--- EXTRACTED MATERIAL Enclosed Below ---

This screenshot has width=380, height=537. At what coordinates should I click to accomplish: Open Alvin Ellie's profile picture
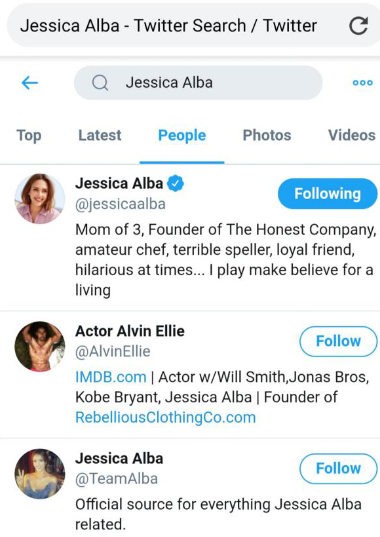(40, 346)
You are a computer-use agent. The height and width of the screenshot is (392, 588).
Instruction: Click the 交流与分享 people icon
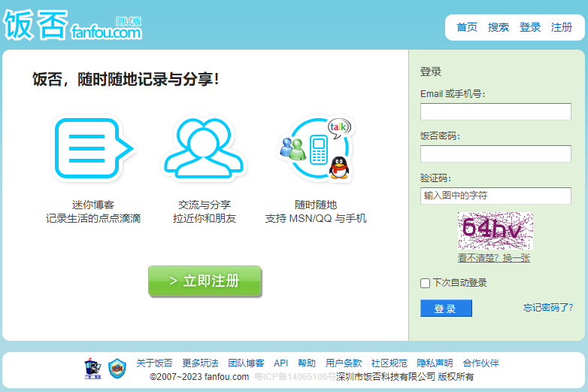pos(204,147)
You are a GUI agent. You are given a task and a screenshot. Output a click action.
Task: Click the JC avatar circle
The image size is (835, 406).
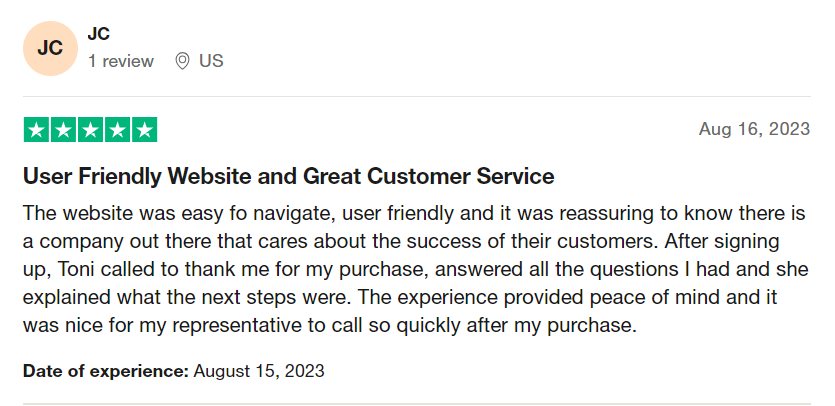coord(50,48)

--- End of Enclosed EXTRACTED MATERIAL ---
--- EXTRACTED MATERIAL Enclosed Below ---

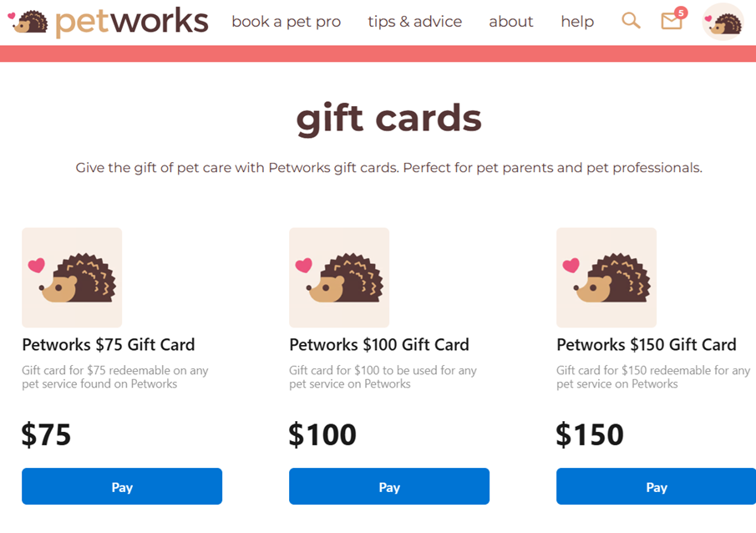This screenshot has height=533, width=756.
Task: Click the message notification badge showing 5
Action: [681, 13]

--- End of Enclosed EXTRACTED MATERIAL ---

> **ABOUT THIS EXERCISE**
If a line above includes the string "agent", pick it out.

> **WRITTEN SOLUTION**
You are a computer-use agent. The height and width of the screenshot is (392, 588).
You are a GUI agent. You are given a task and a screenshot. Output a click action.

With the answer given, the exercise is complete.